[Tasks to perform]
(a) List every Bible chapter-and-verse reference cited in the text on Jesus predicting his passion.
(b) According to the text on Jesus predicting his passion, where does the first warning take place?
(c) Transcribe the text on Jesus predicting his passion, starting with "As in the first" and going on through "him about it.".

[Begin Document segment]

The first warning in Mark 8:31–33 takes place somewhere near Caesarea Philippi immediately after Apostle Peter proclaims Jesus as the Messiah. Jesus teaches his Apostles that "the Son of Man must suffer many things and be rejected by the elders, chief priests and teachers of the law, and that he must be killed and after three days rise again". When Apostle Peter objects, Jesus tells Peter: ""Get behind me, Satan! You do not have in mind the things of God, but the things of men." The Gospel of Matthew 16:21–28 also includes this first episode. The Gospel of Luke 9:22–27 features a shortened version that contains the prediction but not the dialog between Jesus and Peter.
As in the first episode, each time Jesus predicts his passion, the disciples in some way or another manifest their incomprehension, but Jesus will use the occasion to teach them new things. The second warning appears in Mark 9:30–32 as follows:
He said to them, "The Son of Man is going to be betrayed into the hands of men. They will kill him, and after three days he will rise." But they did not understand what he meant and were afraid to ask him about it.
Now as Jesus was going up to Jerusalem, he took the twelve disciples aside and said to them, "We are going up to Jerusalem, and the Son of Man will be betrayed to the chief priests and the teachers of the law. They will condemn him to death and will turn him over to the Gentiles to be mocked and flogged and crucified. On the third day he will be raised to life!"
This episode is immediately followed by the Son of man came to serve episode.
Jesus also alludes to his passion in the Parable of the Rich man and Lazarus when Abraham says, "Even if someone were to rise from the dead, they still will not believe." Moreover, in the Parable of the Tenant Farmers, the owner of the vineyard sends his son in the end (alluding to Jesus) who is killed by the tenants.

[End Document segment]
[Begin Dataset]

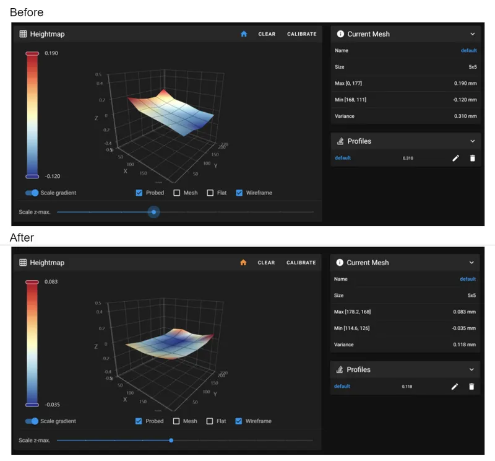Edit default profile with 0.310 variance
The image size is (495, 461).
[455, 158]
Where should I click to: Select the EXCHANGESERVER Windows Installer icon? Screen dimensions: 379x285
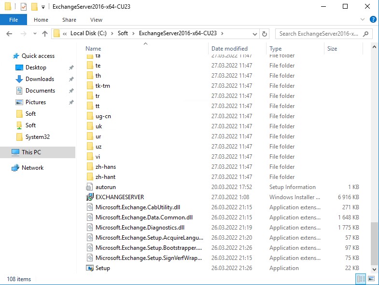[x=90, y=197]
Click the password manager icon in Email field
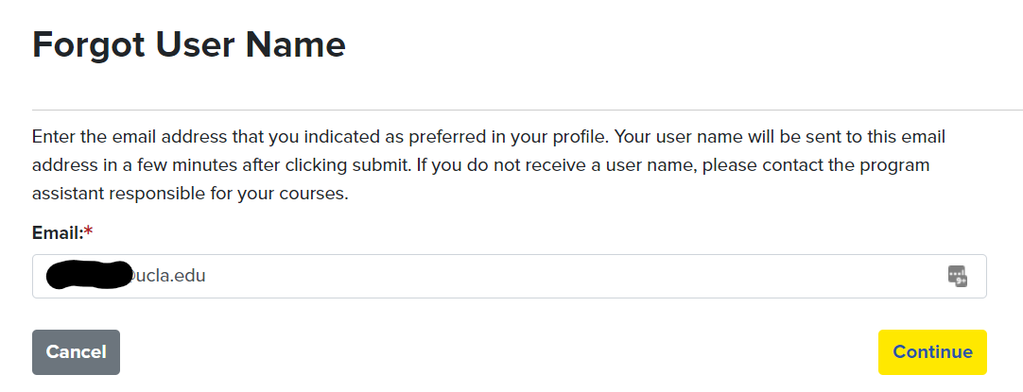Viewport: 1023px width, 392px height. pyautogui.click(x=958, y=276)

[End Dataset]

[Answers]
(a)
Mark 8:31–33
Matthew 16:21–28
Luke 9:22–27
Mark 9:30–32

(b) Somewhere near Caesarea Philippi.

(c)
As in the first episode, each time Jesus predicts his passion, the disciples in some way or another manifest their incomprehension, but Jesus will use the occasion to teach them new things. The second warning appears in Mark 9:30–32 as follows:
He said to them, "The Son of Man is going to be betrayed into the hands of men. They will kill him, and after three days he will rise." But they did not understand what he meant and were afraid to ask him about it.